▶ _Task directions_
Lines containing the word "will" are the ones to copy from the records below.

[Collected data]
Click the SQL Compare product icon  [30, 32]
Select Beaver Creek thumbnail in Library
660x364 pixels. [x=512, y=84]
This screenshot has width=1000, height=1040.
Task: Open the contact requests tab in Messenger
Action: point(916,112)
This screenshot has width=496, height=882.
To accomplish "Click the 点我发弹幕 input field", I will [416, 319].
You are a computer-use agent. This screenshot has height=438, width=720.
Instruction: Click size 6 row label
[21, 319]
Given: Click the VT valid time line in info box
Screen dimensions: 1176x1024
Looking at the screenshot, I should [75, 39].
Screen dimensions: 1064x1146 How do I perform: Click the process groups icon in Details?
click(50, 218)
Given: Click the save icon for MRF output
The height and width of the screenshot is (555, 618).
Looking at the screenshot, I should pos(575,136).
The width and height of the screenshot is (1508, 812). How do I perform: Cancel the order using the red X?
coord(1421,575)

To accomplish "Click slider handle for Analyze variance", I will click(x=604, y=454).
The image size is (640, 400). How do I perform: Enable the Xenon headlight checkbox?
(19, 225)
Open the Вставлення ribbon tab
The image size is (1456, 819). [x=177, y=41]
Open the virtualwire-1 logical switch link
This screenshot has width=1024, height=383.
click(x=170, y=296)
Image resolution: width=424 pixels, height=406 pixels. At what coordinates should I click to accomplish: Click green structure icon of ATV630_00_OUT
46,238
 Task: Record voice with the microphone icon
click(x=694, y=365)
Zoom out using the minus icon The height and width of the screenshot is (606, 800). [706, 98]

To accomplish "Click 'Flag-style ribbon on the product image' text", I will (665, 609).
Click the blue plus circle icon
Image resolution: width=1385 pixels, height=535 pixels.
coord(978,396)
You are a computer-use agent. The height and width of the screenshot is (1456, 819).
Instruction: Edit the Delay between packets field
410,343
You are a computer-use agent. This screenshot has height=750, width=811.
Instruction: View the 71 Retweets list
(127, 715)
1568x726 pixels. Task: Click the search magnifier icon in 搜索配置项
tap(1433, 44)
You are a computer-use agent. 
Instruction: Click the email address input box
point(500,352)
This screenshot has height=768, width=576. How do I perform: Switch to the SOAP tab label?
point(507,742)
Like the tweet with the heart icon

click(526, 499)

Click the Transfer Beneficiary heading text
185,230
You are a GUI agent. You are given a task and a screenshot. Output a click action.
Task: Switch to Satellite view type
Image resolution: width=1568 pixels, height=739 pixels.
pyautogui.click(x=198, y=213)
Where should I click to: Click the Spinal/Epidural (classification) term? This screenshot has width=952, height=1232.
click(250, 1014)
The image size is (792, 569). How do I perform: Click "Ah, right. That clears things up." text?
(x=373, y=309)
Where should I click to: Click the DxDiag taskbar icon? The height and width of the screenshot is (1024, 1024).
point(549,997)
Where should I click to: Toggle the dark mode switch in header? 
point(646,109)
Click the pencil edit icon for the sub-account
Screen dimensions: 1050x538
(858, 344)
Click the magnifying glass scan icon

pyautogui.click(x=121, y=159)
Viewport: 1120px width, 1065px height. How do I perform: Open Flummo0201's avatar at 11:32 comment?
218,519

▶ _Response area_
To accomplish "Click the 点我发弹幕 input field", I will [416, 319].
To accomplish "Click slider handle for Analyze variance", I will click(x=604, y=454).
To accomplish "Click 'Flag-style ribbon on the product image' text", I will (665, 609).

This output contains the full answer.